Until the economic reforms begun under IMF tutelage in 1983, the government controlled economic policy by heavy participation in and ownership of enterprises, particularly those in the mining sector. Gécamines, the giant mining company, was a wholly government-owned company. These parastatals, until the reforms of 1983, were characteristically inefficient, largely because of their use by government elites as sources of private enrichment. One of the most notorious offenders was the mineral marketing agency, the Zairian Commerce Company (Société Zaïroise de Commercialisation des Minérais--Sozacom). Prior to its dissolution in 1984, Sozacom was under constant government pressure to surrender its export receipts to the treasury rather than to Gécamines for reinvestment, and it also had a reputation for diverting a percentage of its receipts to members of the Zairian elite.

The emergence in 1972 of the parastatal state marketing offices to monopolize the purchase of major crops, including coffee and cotton, was another example of corrupt government involvement in the economy. These monopolies were typically inefficient, subject to corruption, and provided only small returns for the farmer. Of the eleven state marketing offices created from 1971 to 1974, only one, the Zairian Coffee Board, continued to operate in the early 1990s.

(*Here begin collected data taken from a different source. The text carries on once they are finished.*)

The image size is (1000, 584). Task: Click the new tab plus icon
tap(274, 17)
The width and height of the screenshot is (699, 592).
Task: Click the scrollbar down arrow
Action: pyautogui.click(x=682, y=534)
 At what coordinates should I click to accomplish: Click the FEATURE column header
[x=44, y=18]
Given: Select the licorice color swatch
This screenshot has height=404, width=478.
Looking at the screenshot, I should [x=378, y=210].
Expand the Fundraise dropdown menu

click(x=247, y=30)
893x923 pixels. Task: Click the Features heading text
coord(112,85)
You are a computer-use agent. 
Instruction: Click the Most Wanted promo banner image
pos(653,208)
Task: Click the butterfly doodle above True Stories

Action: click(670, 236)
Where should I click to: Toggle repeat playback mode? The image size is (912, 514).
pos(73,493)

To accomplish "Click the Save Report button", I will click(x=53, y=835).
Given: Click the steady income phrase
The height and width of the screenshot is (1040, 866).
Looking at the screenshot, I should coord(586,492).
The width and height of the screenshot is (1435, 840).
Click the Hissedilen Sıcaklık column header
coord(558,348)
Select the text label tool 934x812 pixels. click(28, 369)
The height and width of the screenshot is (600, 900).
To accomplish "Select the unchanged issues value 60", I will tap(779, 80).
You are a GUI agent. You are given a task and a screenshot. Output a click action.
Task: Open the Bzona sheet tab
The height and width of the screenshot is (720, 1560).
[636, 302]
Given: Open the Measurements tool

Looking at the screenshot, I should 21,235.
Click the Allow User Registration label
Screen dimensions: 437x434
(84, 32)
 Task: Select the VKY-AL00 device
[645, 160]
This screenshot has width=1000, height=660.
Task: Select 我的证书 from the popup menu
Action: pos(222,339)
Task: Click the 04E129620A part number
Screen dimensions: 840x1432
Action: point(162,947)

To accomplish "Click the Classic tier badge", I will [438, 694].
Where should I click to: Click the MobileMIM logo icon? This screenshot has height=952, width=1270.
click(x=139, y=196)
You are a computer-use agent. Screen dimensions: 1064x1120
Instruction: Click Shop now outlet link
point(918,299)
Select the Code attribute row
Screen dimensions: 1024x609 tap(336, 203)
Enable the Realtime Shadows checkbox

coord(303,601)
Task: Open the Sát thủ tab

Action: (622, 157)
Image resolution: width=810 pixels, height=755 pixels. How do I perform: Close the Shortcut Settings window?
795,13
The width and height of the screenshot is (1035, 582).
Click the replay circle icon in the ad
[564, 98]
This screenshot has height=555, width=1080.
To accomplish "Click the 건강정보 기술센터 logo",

Although by the early 1990s the government still owned or held a majority interest in many enterprises, including the national railroad and airlines, major mining and petroleum companies, and utilities, in theory the private sector was expected to lead economic growth. World Bank and IMF lending has been predicated on privatization and reform of state enterprises, allowing them to be run by competent managers free of political pressure from the central government. But reform appears unlikely under the Mobutu regime.